The California Attorney General has not published the final rules for the California Consumer Privacy Act, though enforcement is slated to begin July 1.
The impending rules finalization is challenging organizations' existing privacy practices. But businesses that were once unburdened by privacy regulation, are facing new stressors introduced by the coronavirus pandemic.
Earlier this month, Washington state announced a requirement for restaurants to maintain a 30-day log of patrons' information. While the requirement has been revised to a voluntary process for patrons, the manual form of contact tracing has unprecedented privacy implications for the restaurant industry.
Restaurants, theoretically, might be subject to HIPAA privacy guidelines, according to Michael Osterman, president of Osterman Research, during a webcast this month. If patron data is shared with healthcare authorities, do names count as healthcare data? It's a "thorny" territory for companies' privacy policies and "certainly the frames of HIPAA never even thought about."
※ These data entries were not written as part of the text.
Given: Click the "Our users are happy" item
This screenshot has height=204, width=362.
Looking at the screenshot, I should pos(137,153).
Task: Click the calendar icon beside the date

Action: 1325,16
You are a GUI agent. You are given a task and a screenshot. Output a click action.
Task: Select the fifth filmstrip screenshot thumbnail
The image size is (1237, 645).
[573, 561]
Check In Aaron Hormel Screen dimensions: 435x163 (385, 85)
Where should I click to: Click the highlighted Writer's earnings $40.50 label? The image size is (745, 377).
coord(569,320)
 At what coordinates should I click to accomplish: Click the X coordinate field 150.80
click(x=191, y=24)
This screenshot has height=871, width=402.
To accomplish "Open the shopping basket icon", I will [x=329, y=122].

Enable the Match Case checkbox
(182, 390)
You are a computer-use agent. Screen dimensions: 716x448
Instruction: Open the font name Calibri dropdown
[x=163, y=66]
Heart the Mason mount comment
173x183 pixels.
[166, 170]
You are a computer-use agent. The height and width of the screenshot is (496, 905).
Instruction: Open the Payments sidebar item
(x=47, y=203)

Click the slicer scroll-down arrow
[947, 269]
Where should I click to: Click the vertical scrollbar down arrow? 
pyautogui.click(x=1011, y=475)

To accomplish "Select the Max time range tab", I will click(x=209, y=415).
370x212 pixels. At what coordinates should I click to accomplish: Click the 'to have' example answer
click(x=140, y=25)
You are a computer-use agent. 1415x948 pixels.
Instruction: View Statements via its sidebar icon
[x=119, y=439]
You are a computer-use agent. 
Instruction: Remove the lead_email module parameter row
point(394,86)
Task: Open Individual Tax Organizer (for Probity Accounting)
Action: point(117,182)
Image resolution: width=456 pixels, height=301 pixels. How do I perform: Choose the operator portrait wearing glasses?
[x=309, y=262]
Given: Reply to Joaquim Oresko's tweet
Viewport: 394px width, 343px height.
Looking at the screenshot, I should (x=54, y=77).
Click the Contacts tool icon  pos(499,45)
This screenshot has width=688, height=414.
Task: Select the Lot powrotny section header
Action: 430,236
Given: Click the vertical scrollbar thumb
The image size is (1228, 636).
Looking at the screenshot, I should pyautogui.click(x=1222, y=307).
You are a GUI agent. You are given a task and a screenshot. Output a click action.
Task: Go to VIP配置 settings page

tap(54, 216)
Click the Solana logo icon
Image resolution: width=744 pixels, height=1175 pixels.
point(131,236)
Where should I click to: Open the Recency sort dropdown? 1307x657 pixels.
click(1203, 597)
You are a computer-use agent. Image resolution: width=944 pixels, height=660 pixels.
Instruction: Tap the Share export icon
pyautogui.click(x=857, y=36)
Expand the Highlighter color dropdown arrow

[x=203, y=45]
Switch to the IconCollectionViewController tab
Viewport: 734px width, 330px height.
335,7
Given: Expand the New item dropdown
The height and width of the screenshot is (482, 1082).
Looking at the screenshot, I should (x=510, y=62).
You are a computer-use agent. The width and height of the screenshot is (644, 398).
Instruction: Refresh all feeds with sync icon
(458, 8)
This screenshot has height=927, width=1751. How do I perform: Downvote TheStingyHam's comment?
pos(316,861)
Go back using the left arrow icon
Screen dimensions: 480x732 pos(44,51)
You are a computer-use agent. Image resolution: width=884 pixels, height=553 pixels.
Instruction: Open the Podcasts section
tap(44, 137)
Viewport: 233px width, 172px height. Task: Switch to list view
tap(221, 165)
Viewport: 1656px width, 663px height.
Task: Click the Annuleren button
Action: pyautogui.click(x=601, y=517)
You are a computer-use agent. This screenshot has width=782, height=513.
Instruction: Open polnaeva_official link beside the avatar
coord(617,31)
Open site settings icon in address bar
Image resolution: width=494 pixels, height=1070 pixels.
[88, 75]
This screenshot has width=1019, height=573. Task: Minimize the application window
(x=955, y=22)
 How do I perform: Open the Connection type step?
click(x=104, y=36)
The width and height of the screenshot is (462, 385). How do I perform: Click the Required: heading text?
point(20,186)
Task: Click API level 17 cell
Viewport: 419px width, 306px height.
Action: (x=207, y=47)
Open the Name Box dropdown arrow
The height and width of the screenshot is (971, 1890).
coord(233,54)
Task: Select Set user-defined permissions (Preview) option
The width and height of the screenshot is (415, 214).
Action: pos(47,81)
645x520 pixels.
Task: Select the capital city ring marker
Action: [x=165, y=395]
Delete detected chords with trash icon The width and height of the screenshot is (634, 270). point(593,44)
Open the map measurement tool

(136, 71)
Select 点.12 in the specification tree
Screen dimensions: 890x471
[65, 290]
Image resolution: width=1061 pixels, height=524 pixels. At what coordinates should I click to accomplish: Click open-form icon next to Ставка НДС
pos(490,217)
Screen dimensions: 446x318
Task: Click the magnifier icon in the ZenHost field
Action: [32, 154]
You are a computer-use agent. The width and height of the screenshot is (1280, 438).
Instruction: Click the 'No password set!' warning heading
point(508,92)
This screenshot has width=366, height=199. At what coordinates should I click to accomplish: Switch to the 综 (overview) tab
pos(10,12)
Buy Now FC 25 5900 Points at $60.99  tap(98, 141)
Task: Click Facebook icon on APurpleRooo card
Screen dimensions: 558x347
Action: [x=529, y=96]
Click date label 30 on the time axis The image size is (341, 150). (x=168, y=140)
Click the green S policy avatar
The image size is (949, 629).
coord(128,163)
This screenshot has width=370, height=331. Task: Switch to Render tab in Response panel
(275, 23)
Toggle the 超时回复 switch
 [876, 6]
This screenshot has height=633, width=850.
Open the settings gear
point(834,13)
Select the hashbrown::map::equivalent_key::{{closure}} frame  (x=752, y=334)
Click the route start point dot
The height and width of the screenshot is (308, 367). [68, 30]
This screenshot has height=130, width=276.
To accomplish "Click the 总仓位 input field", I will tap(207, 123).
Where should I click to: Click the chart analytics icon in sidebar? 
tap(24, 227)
California expected companies to be compliant in January, but contributed to uncertainty when it did not issue final regulations. Regulations typically become effective in designated windows. For the CCPA, final regulations filed between June 1 and Aug. 31 would likely become effective on Oct. 1, according to the Office of Administrative Law.
Without finalized rules, compliance seems like a moving target for some organizations.
On top of uncertain regulations, the impacts of the coronavirus disturbed the office-based workforce, challenging operations in every way.
Because employees are using their own IT infrastructure right now, it's likely the California AG is keeping an eye on what the coronavirus might have changed in terms of security and privacy compliance, Chad Carter, VP of North American Sales at WALLIX, told CIO Dive.
"When you talk about the jump of people working from home, companies weren't ready for this. Nobody was. And so none of these protections were in place," said Carter. "Cybersecurity is definitely shining a light on where we're lacking in this time."
Up against future regulations, 70% of privacy and security professionals said their privacy-related systems can't scale, Daniel Barber, co-founder and CEO of DataGrail, told CIO Dive, citing a DataGrail survey. Privacy regulations were limited to specific kinds of consumer data, such as healthcare or legal information — scalability wasn't a central focus.
"Now you see security teams owning the privacy function," said Barber. "I think the age of relegating privacy to the back office has changed, especially over the last sort of 12 to 18 months."
Now security and privacy solutions are focussing more on continuous compliance, adaptable to varying laws. Legislation is historically adaptive and rules are "in a state of flux" right now, said Osterman.
Privacy regulation historically fell to sectors reliant on personal data collection. But regulation under GDPR and CCPA is changing that.
Compliance started with organizations narrowing down systems and identifying how much personal data they stored. "Most businesses have not really put a lot of investment into that area," said Barber.
Barber found business customers sitting on consumer requests from two to three months ago, grappling with manually fulfilling requests. They are businesses with minimal online presence, but enough personal data collection to require adherence to the CCPA.
While companies wait for the AG to finalize its rules, the CCPA is setting the tone for the rest of the nation and its attitude towards privacy. Consumers expect two things from the organizations they engage with: transparency and control.
Just under two-thirds of consumers expect a degree of transparency, according to data from DataGrail. "Businesses really have the opportunity to develop a competitive advantage by providing those to tenants," said Barber, which will likely translate into applying CCPA rights to all consumers, in or out of California.
"Denying someone access to their personal data because they happen to live in Montana is probably not a great consumer experience," said Barber.